His humor is an extra blessing today. The conversation starts with and frequently returns to a still fresh, resounding absence at the center of AC/DC: the retirement of rhythm guitarist Malcolm Young, 61, who is suffering from dementia and in full-time care in Australia. A few weeks after the London interview, the news gets weirder and worse, with the arrest in New Zealand of drummer Phil Rudd, who faces charges of threatening to kill and drug possession. That leaves Angus, 59 and still a pint-sized blitzkrieg in schoolboy shorts onstage, in charge of the band that he and Malcolm started in 1973 – and alone to figure out how to fill that backbeat chair on AC/DC’s 2015 world tour.
“Every year has its ups and downs, I suppose, but it’s been pretty rough, yeah,” Angus will admit in a later interview. “But we will definitely be out there. We are committed to do this.”
Lost in that trial and uproar is this fact: An album did get finished, and it is impressive defiance. Rock or Bust, AC/DC’s 16th studio LP, is unusually crisp in its trademark brutality, with 11 songs clocking in at barely 34 minutes. Angus solos in hot, terse flourishes, framing the hooks and Johnson’s vocal choruses with declarative concision. “It’s short, snappy and different,” Johnson confirms, noting that Rock or Bust reminds him of “old Beatles albums, where every song was tight and pop-y.” Producer Brendan O’Brien believes Rock or Bust is still business as usual. AC/DC “write great pop songs,” he claims. “They just sound kind of crazy.”

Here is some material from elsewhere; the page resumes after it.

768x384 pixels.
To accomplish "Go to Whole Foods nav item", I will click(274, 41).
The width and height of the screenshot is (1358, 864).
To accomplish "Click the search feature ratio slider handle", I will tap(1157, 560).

That day in London, Angus, Williams and Johnson speak of the record with good humor and pride. The next day, at a video shoot for the first single “Play Ball,” new rhythm guitarist Stevie Young, Angus and Malcolm’s cousin, mentions with a grin how “I had to clean up my sound a bit for this – I actually play a lot dirtier than Mal does.” And on the phone, O’Brien marvels at how, during the sessions in Vancouver last May, AC/DC cut through the pressures of recording without Malcolm’s firm direction and steely strumming arm. “You don’t get a lot of explaining with those guys,” the producer says. “To them, talking doesn’t get anything done.”
“Malcolm – he always pushed on,” Angus says flatly, “even with Bon,” referring to the Youngs’ decision to keep going after Scott’s death, hiring Johnson and cutting the global smash, Back in Black. “We just did what we normally do – continue what we started.”
Angus notes something another, older brother – George, who played with the Easybeats and co-produced AC/DC’s first albums – told him on the way to Rock or Bust. “He said, ‘It’s really down to what you want to do.’ Maybe I’m punch drunk,” Angus suggests. “This is probably all I know.”
Angus looks up from his tea with a flinty smile. “Hey, I enjoy doing it. That’s why I do it.”